RECORD SET:
+ + + +

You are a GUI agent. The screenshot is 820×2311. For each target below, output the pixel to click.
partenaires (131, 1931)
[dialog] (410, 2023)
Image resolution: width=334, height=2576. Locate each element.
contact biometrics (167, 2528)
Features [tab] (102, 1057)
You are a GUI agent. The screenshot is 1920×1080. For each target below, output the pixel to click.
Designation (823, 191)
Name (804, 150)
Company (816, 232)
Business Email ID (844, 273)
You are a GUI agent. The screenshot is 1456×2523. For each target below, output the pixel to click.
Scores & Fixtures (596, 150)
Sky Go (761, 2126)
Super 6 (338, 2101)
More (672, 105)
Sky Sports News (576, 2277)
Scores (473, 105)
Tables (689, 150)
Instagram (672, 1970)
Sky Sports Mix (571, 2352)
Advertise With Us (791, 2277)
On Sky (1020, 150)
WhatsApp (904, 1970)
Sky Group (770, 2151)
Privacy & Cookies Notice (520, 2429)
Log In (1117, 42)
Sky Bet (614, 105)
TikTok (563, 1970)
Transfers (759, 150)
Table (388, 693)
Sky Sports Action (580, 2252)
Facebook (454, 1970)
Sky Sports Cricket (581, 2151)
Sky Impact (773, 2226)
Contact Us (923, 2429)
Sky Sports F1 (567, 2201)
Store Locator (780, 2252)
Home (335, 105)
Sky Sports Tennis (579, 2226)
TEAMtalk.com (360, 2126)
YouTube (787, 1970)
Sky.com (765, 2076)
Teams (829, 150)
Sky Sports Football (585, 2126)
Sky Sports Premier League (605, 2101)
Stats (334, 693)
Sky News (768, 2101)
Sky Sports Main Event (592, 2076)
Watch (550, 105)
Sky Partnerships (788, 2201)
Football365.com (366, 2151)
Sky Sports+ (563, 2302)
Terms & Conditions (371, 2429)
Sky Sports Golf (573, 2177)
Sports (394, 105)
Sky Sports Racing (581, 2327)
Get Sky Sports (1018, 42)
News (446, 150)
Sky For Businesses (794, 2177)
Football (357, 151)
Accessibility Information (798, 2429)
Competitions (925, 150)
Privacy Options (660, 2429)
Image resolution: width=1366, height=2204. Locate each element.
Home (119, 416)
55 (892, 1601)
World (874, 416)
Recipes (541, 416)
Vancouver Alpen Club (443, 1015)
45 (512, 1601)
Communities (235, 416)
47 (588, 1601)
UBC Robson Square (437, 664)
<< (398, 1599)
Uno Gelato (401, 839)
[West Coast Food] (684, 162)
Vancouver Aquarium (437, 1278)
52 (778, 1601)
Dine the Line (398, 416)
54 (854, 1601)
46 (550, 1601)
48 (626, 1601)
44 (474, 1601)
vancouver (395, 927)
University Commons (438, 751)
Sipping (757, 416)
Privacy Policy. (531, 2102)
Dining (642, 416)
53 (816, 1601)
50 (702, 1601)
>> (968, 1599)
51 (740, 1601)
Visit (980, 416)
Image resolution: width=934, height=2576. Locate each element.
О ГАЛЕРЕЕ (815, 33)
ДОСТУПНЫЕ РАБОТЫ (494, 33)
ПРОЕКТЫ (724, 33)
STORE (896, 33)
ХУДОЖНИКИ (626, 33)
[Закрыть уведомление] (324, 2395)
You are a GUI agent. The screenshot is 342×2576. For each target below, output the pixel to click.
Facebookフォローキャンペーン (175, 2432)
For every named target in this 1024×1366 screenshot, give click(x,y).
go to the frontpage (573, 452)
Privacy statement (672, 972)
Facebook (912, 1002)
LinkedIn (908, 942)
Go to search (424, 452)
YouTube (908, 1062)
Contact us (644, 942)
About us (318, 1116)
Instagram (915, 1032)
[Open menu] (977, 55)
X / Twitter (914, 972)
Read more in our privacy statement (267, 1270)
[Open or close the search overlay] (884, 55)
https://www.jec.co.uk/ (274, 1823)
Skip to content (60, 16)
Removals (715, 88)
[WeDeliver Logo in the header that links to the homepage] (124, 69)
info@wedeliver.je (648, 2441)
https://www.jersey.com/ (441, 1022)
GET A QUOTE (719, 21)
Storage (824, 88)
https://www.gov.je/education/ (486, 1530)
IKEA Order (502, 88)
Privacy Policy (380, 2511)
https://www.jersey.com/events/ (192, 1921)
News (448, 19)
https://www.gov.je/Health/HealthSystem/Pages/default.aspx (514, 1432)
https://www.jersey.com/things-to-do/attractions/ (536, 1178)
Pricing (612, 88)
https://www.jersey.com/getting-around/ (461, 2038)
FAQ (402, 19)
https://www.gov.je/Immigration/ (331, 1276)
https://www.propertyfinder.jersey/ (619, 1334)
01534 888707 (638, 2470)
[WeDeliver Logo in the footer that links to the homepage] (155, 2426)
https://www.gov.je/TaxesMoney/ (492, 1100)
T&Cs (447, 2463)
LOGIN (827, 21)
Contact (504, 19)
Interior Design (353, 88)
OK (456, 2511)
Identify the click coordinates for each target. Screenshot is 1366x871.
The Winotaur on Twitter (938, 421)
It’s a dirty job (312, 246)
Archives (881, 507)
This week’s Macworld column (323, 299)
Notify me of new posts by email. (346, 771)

+ + + +

All lines of the records above that carry the word "Image" should be listed.

Image resolution: width=334, height=2576. Locate each element.
Image resolution: width=1366, height=2204. Locate each element.
Image resolution: width=934, height=2576. Locate each element.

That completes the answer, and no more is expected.